_Exercise prompt_: Please list everything that, according to the review text, the authors hypothesize credal prediction leads to better results in.
# START OF Quoted text
After rebuttal. The authors provide detailed additional results, and I believe that they are valuable to support the claim of the main paper. So, I increased my initial rating for this paper.

局限性

Please see my comments on the Weaknesses.

作者回复

2024-08-07

Dear Reviewer,

We thank you for your valuable feedback.

Response to W1: We believe that lines 172-175 in the original paper are also an important result, which shows that cross-entropy loss (CE) can be applied to upper probability vectors as representatives of part of the boundary of the predicted credal set.

However, in the original paper, indeed, the only validation of our hypothesis that credal prediction leads to better accuracy, calibration, and OOD detection is empirical. Below we outline a more rigorous argument.

Epistemic uncertainty in predictions is induced by the probability distribution(s) that generated the training data may be very different from the distribution that generates a test point. It is well known that using CE as a loss leads to the maximum likelihood estimator of the model parameters, under the assumption that all training points are drawn i.i.d. from a single, unknown distribution $P$ :

\hat{\theta} = \arg \min_\theta\text{CE} = \theta_{MLE}.

What does Distributionally Robust Optimization (DRO) do? It takes a cautious stance, and assumes training points are generated by one of many potential distributions $\mathcal{U}$ , and minimizes the upper bound of the expected risk (Eq. (6) of the paper). In practice, this is approximated using Adversarially Reweighted Learning as in Eq. (9). Therefore, it learns $\hat{\theta} = \arg \min_{P \in \mathcal{U}} E_P (Loss)$ . However, if we apply DRO to a traditional network, the network will learn a single parameter value (Eq. (9) of the paper); for a new test data point $x_t$ it will then produce a single predicted probability vector, the one produced by the model that, in the long run, minimizes the worst-case risk.

This, though, does not express at all the (epistemic) uncertainty about which of the distributions in $\mathcal{U}$ has generated the particular test datapoint $x_t$ ; as a result, it does not express how uncertain the prediction may be for that particular data point.
# END OF Quoted text
# START OF Dataset rows
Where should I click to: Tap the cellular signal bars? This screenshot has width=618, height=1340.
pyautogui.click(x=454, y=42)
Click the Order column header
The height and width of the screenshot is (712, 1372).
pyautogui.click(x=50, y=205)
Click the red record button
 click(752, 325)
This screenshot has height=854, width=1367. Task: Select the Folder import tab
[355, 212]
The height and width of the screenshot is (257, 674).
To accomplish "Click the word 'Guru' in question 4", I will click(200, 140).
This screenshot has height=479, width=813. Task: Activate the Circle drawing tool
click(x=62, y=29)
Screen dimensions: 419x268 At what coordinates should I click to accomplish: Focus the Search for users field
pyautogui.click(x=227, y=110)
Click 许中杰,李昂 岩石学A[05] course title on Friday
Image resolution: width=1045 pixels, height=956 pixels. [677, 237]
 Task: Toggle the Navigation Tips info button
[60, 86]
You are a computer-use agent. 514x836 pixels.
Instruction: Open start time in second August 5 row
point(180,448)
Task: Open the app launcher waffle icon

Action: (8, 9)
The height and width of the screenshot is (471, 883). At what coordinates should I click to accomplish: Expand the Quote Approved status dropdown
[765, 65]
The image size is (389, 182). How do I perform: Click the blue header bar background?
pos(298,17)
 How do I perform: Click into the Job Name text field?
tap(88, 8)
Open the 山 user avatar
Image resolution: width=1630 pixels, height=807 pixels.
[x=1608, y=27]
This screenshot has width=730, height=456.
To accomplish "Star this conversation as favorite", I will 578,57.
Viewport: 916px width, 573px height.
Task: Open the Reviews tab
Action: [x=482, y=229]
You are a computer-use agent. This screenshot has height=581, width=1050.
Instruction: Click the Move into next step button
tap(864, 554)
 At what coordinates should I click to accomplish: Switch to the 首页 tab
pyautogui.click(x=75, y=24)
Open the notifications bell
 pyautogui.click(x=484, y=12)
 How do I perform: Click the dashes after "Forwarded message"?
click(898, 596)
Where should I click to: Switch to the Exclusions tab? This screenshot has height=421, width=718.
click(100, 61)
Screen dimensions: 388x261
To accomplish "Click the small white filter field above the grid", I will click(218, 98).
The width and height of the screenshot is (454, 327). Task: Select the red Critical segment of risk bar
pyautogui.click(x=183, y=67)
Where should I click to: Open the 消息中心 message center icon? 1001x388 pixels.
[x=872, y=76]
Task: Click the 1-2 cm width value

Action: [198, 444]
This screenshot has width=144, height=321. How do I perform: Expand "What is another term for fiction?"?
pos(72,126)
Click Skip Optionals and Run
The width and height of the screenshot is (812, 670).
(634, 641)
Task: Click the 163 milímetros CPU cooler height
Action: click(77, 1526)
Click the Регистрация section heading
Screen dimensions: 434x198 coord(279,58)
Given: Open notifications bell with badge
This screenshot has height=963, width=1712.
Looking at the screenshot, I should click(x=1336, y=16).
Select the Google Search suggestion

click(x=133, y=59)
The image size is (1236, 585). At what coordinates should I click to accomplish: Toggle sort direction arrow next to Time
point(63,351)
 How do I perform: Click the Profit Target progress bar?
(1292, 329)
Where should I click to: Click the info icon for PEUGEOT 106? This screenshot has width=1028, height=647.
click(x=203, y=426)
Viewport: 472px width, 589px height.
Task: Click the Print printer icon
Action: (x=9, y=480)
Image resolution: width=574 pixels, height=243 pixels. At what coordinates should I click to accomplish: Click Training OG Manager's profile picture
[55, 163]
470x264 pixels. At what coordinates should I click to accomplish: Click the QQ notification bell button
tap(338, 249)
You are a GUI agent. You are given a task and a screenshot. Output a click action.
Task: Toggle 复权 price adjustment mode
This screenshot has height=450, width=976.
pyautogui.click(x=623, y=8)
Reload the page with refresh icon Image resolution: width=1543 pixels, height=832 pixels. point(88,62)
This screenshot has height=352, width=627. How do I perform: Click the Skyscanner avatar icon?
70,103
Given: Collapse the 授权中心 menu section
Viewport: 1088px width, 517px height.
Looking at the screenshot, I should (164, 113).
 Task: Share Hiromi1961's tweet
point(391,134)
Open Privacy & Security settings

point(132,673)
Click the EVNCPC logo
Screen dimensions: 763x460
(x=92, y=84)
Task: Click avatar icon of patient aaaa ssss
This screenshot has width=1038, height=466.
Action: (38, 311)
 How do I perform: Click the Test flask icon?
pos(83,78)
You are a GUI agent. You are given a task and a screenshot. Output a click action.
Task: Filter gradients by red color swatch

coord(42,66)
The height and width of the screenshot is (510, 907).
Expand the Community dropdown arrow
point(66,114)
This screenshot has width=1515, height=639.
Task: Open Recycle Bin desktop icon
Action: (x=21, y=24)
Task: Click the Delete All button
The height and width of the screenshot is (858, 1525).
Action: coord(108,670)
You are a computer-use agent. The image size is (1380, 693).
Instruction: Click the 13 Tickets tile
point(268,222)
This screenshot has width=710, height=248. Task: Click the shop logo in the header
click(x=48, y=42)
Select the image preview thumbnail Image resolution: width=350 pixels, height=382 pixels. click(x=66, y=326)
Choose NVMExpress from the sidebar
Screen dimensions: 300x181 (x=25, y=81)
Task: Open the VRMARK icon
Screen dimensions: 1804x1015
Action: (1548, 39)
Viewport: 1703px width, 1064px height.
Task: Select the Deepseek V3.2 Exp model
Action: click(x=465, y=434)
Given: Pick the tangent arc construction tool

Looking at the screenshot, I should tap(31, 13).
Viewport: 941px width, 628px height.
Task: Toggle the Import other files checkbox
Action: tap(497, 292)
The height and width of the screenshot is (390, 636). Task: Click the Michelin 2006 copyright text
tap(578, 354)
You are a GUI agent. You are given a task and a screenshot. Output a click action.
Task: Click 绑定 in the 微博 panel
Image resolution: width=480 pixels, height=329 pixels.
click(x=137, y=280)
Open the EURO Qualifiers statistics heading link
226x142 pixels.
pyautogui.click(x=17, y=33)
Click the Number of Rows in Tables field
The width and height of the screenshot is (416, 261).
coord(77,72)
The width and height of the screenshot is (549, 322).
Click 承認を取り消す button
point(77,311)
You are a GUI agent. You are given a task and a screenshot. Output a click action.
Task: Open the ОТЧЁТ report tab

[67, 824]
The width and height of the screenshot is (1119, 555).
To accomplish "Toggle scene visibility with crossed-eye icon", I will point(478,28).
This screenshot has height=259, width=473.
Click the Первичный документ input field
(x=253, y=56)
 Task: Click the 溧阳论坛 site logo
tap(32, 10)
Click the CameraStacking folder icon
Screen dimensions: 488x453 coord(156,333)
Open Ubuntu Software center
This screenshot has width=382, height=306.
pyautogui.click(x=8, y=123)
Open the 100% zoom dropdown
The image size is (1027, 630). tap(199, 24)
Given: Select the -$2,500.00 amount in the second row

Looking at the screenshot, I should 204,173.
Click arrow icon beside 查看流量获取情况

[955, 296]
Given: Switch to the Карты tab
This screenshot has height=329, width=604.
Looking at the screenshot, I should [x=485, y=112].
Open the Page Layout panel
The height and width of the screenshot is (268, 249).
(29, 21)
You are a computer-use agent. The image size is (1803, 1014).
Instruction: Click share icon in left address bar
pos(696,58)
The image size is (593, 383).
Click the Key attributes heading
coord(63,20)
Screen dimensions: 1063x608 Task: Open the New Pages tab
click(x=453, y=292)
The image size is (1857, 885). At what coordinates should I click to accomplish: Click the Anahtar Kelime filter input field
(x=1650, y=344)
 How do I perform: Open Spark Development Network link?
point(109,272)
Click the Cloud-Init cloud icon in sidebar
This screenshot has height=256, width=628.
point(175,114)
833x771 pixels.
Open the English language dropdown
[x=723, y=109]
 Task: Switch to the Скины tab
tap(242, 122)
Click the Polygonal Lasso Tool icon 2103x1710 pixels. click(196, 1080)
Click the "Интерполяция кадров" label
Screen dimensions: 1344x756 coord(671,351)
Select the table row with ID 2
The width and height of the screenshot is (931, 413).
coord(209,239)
# END OF Dataset rows
_Answer to this problem_: accuracy, calibration, OOD detection